Schematic model to explain the seemingly paradoxical use of adenosine receptor agonists or antagonists for the treatment of Alzheimer's disease (AD).

During the initial phases of the disease, neuroinflammation appears to be a predominant event, involving microglia activation, astrogliosis and recruitment of peripheral macrophages through the release of pro-inflammatory cytokines. Adenosine receptor subtype A2AR agonists trigger anti-inflammatory responses that may counteract AD progression (upper panel). In overt AD, oxidative mechanisms prevail on neuroinflammation, thus promoting amyloid-β (Aβ) processing. A2AR antagonists possess antioxidant and anti-apoptotic activities, and reduce-(Aβ) burden by downregulating genes involved in amyloid precursor protein cleavage (lower panel).

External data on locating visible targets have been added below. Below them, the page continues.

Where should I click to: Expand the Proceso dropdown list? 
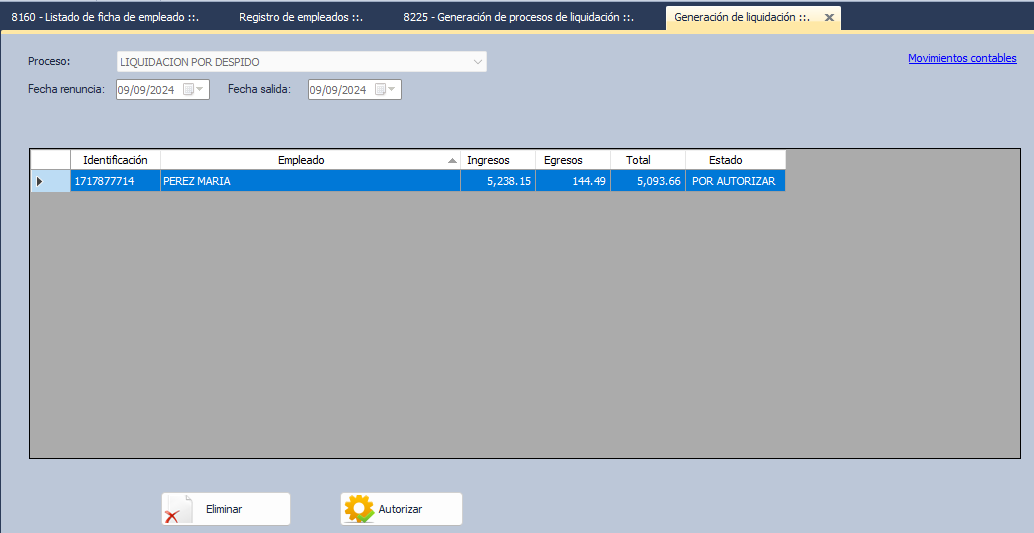tap(477, 62)
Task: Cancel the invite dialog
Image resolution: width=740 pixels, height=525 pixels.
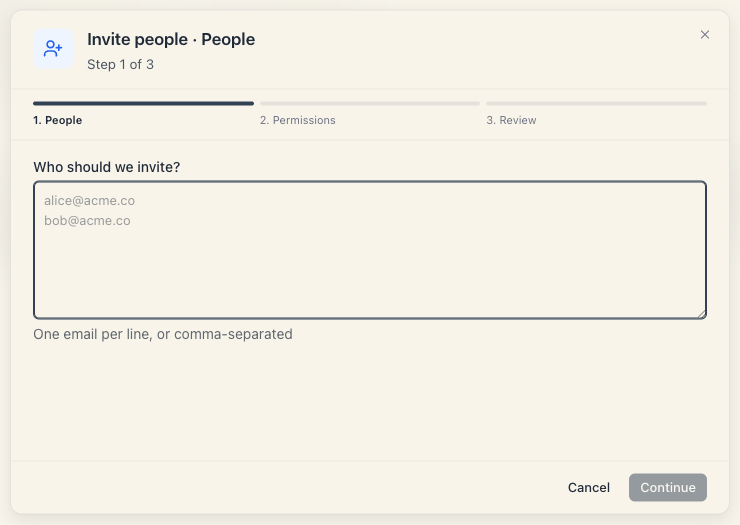Action: click(x=589, y=488)
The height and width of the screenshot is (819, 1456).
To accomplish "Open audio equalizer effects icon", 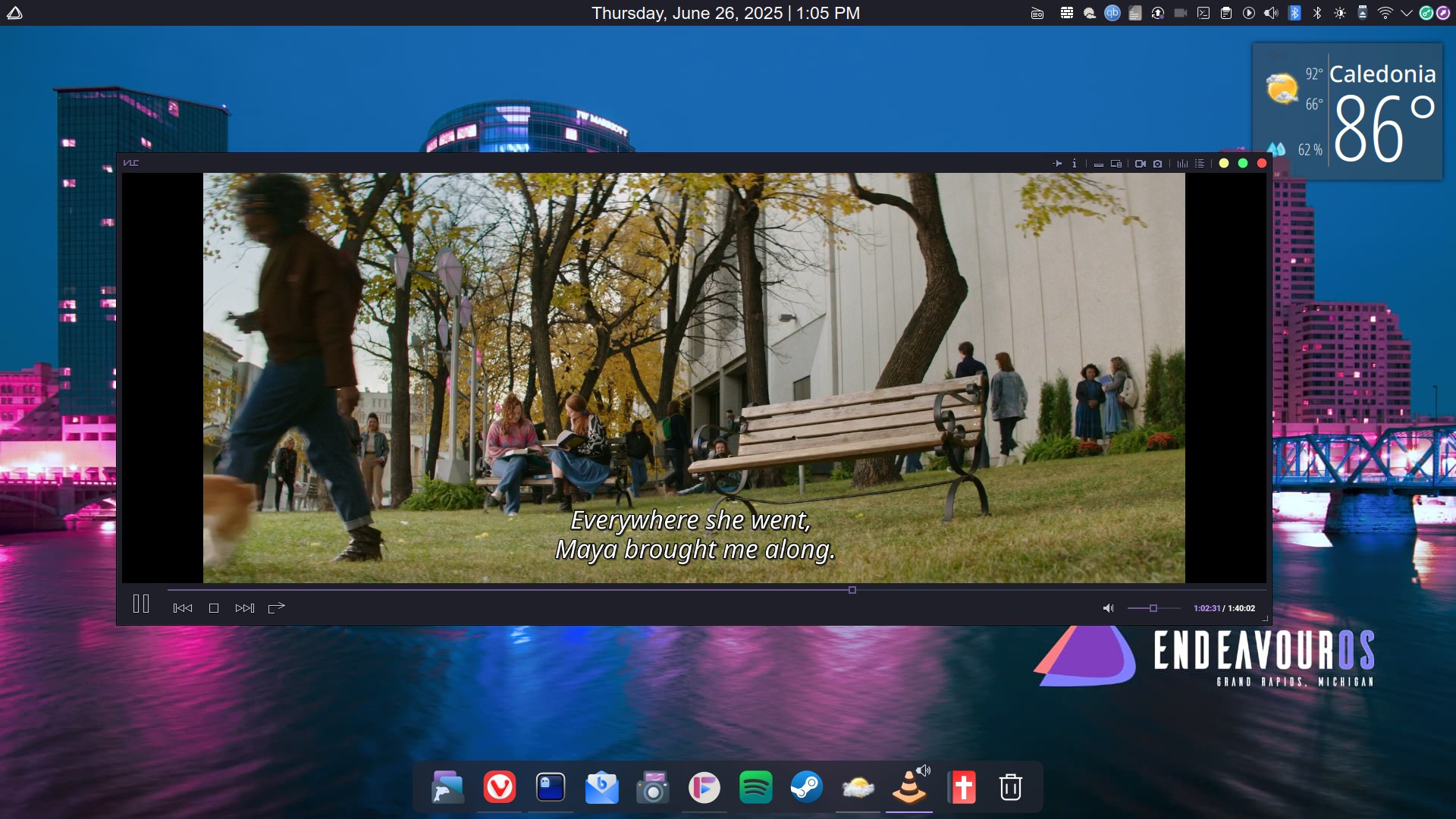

We may conclude that the protection offered by adenosine receptor agonists could mostly be beneficial in the earliest stages of the disease to prevent/reduce the deteriorating effects caused by inflammation and cytokine release by reactive astrocytes and microglia and by reducing neuronal activity state in the attempt to preserve cell viability, whereas adenosine antagonists (in particular A2AR antagonists), despite their ability to potentially prevent AD onset, would mostly affect the late phases of disease progression. It is thus important to define how specific substrates of adenosine receptors are differentially regulated at the different stages of AD development. As a consequence, in the light of these evidences, it is suggested that a correct therapeutic strategy should include a timely and accurate evaluation of disease stage/progression prior to selecting the most appropriate drug regimen.